WHAT IS EXPECTED:
From the line containing "Viewport: 995px width, 398px" through the last line of the records below, output every line exactly, both ends included, except the pictures.

DATASET RECORDS:
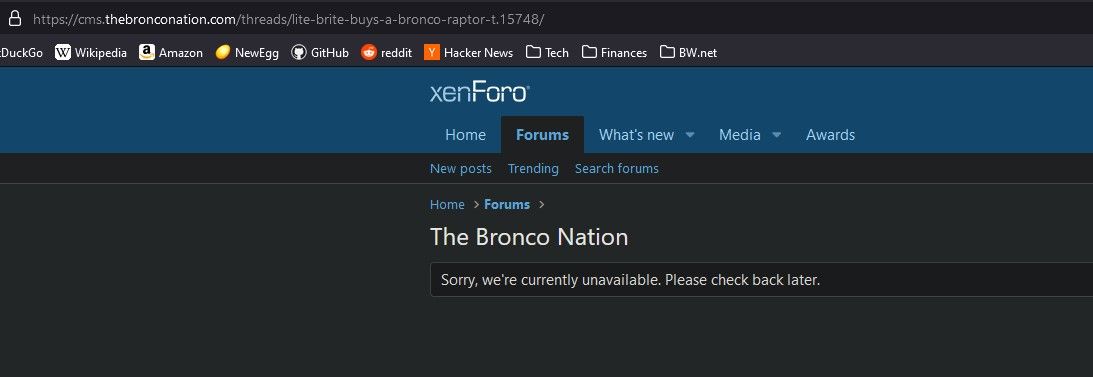Open the Finances bookmarks folder
This screenshot has height=377, width=1093.
click(614, 52)
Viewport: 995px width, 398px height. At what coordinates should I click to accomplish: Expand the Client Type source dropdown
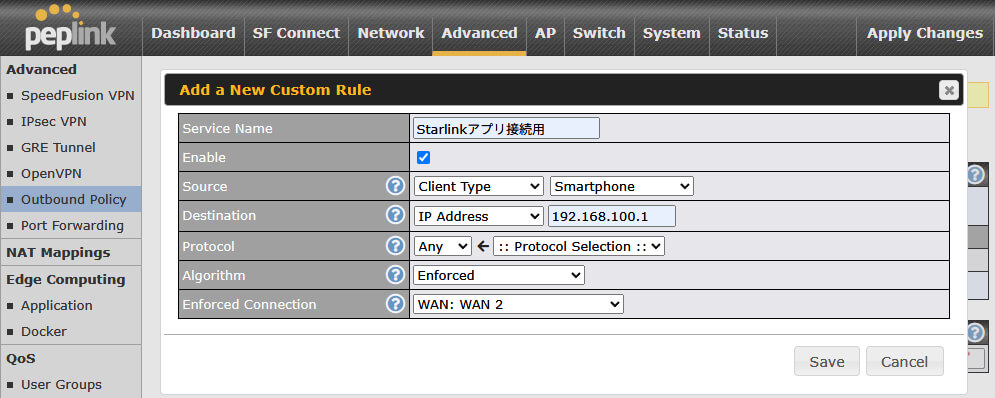point(478,187)
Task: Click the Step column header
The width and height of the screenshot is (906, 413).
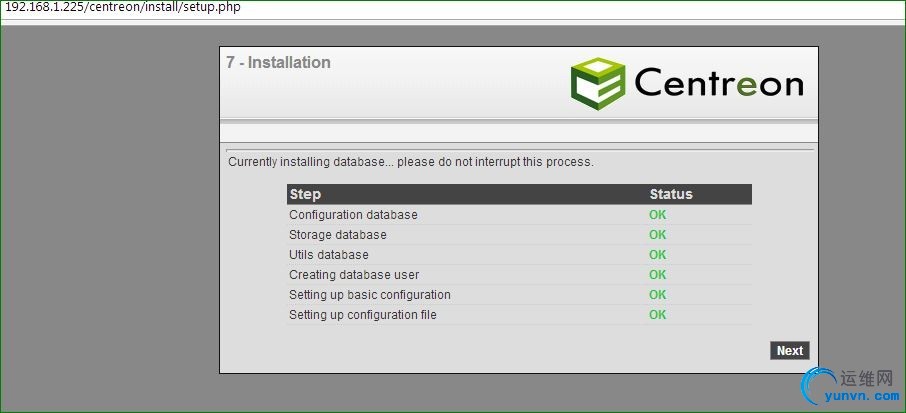Action: (305, 194)
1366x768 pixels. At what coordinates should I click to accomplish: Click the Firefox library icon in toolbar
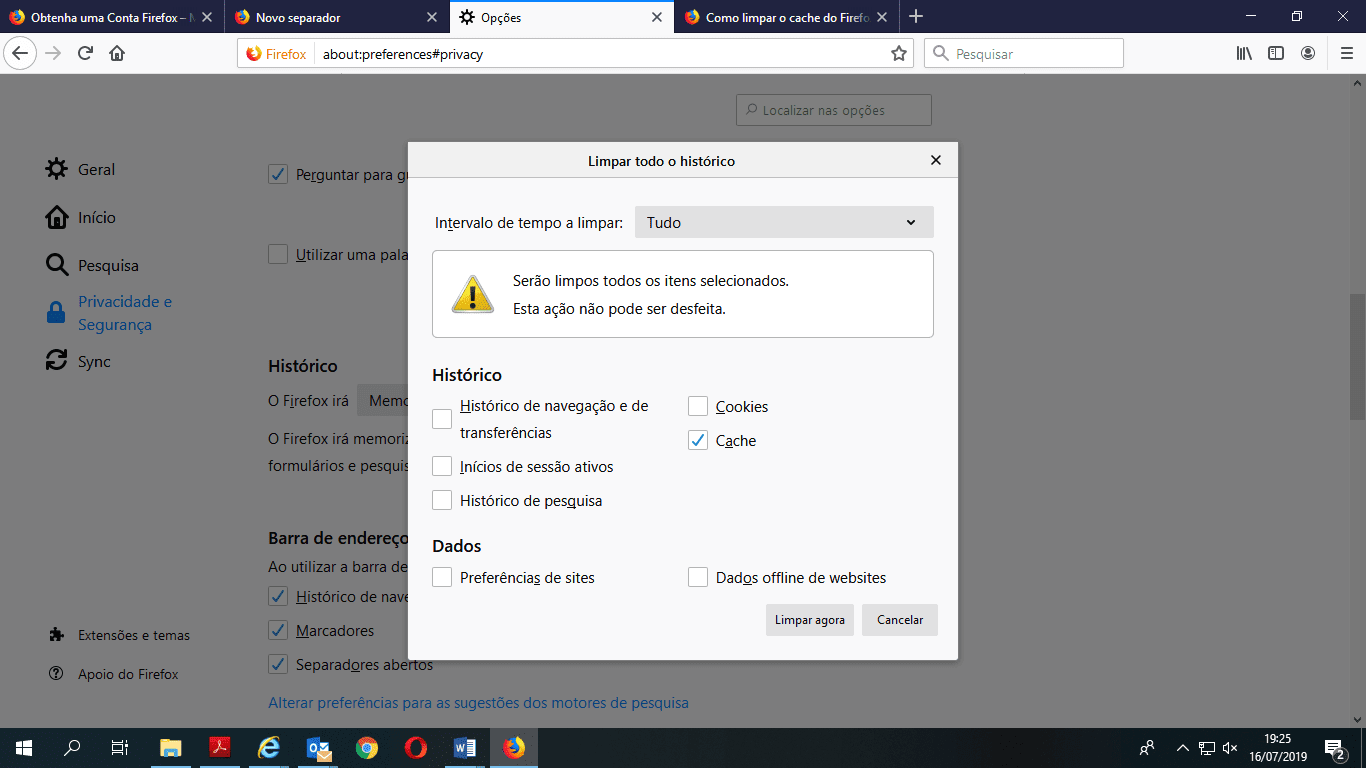[x=1243, y=53]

RESULT FOR THIS TASK:
Viewport: 995px width, 398px height. At what coordinates should I click to accomplish: Expand the Client Type source dropdown
point(478,187)
Task: Click the Step column header
The width and height of the screenshot is (906, 413).
Action: (305, 194)
1366x768 pixels. At what coordinates should I click to accomplish: Click the Firefox library icon in toolbar
[x=1243, y=53]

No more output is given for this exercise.